▶ _Task requirements_
This task asks for the lines from the one with "768x559 pixels. At" to the final line below, repeated exactly, with pictures omitted.

**** Records ****

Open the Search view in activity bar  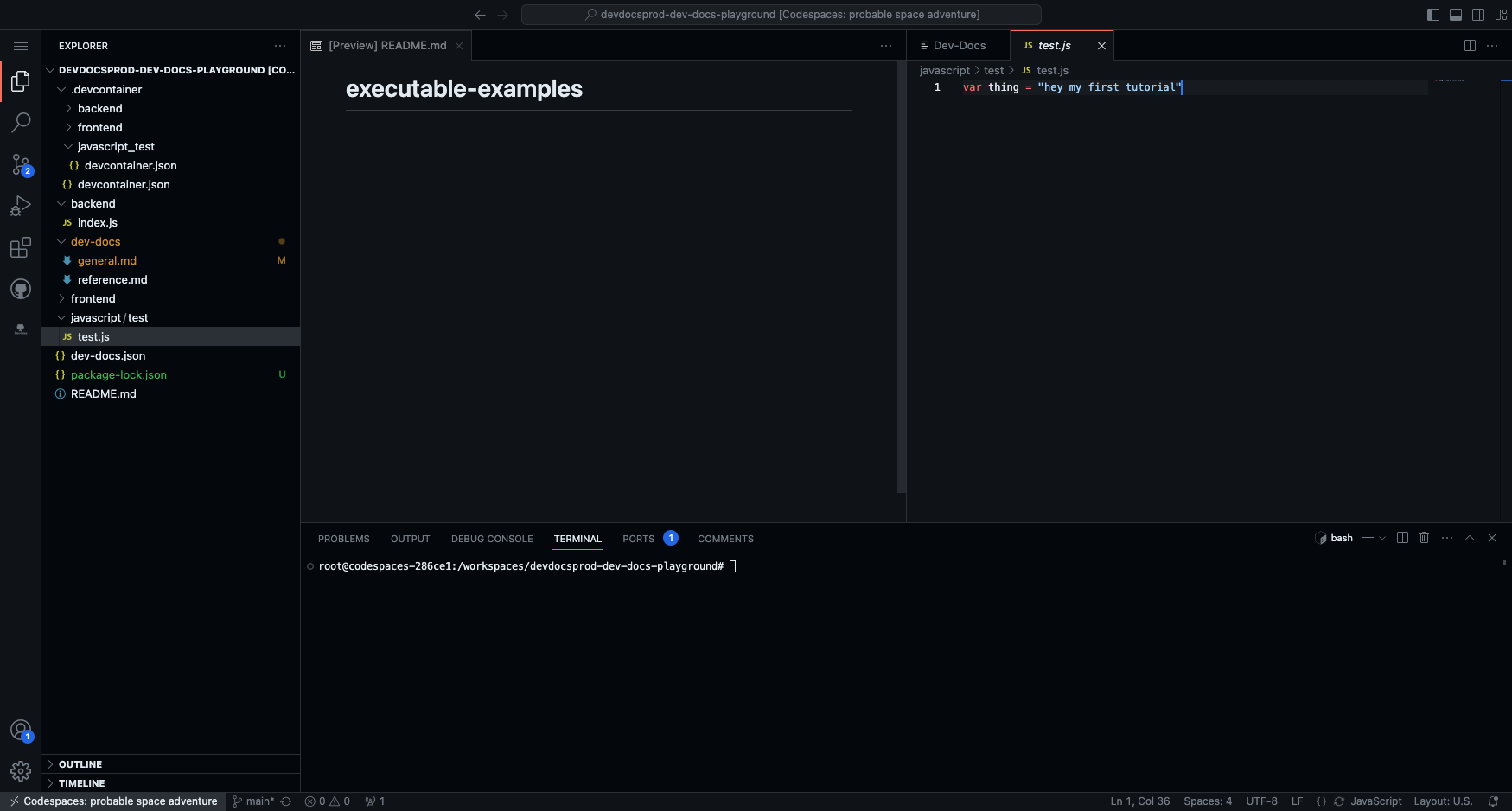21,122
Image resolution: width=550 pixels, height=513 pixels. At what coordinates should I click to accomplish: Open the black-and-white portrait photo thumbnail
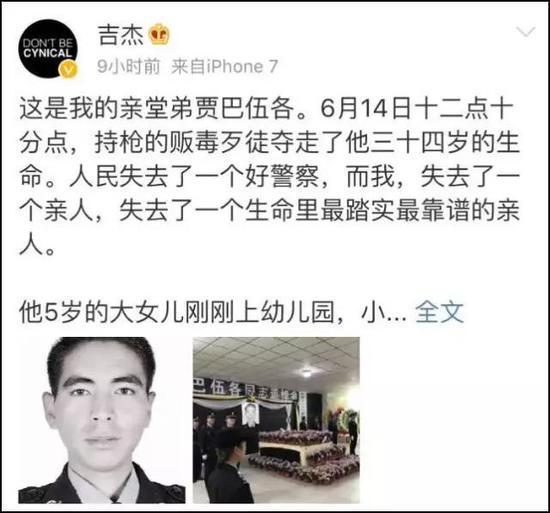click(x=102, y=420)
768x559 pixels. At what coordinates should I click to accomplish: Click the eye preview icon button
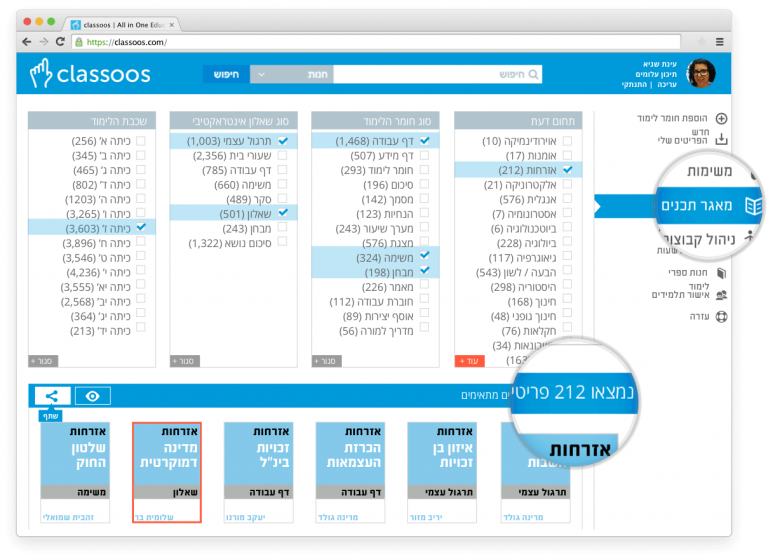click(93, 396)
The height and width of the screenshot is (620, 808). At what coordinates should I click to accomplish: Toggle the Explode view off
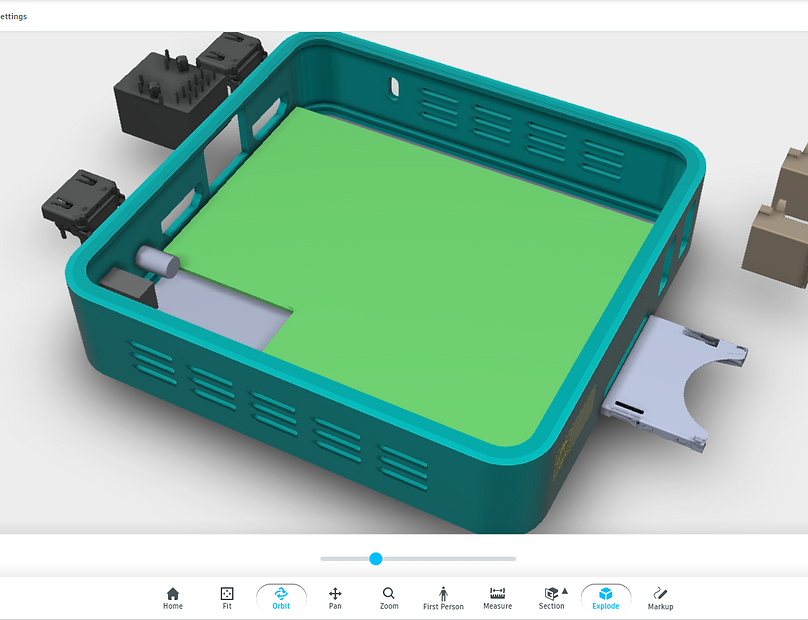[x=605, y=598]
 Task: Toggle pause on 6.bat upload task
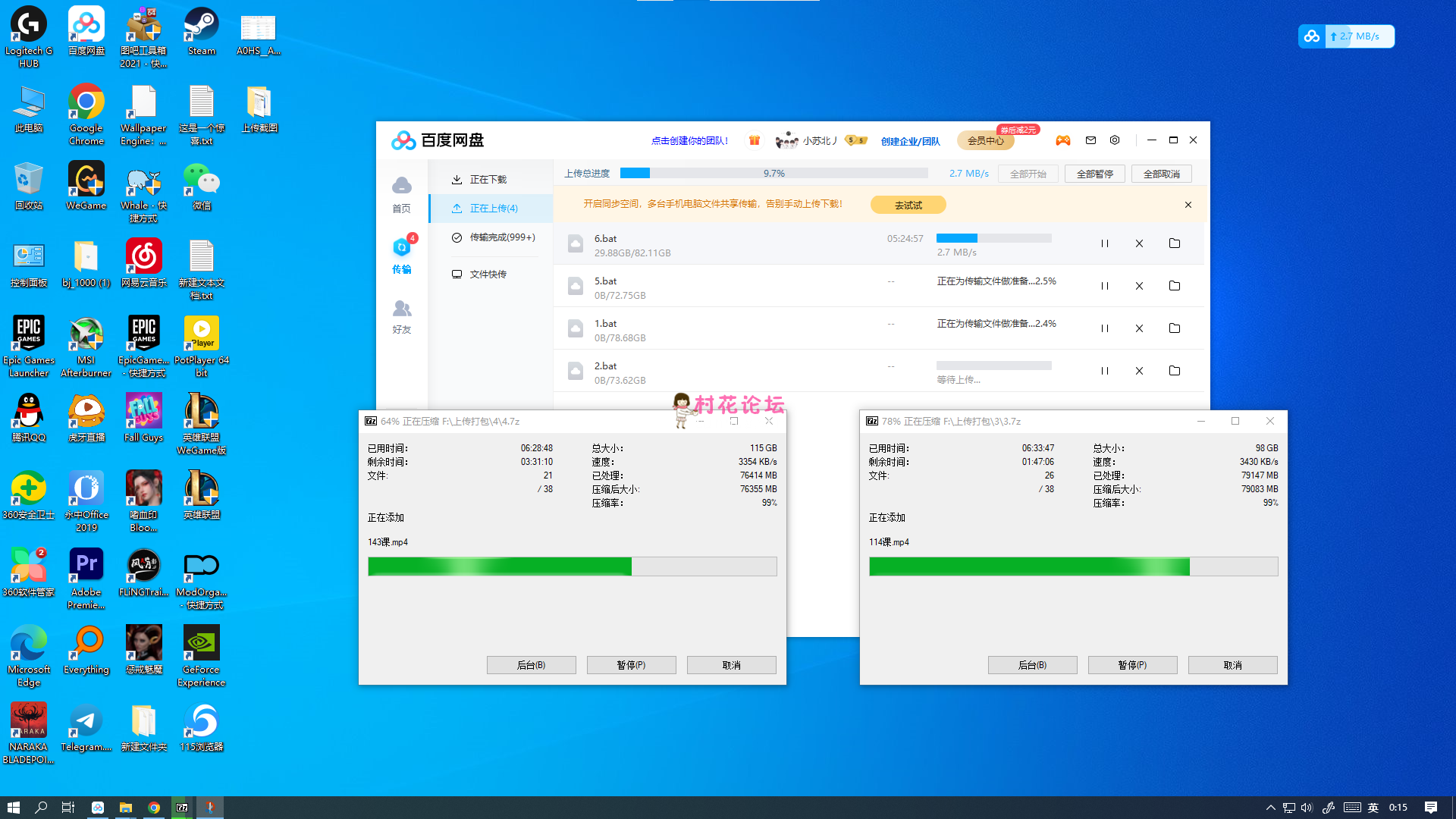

****

▶ _Response to this exercise_
768x559 pixels. At what coordinates should I click to accomplish: Click the eye preview icon button
click(93, 396)
The height and width of the screenshot is (620, 808). At what coordinates should I click to accomplish: Toggle the Explode view off
[x=605, y=598]
 Task: Toggle pause on 6.bat upload task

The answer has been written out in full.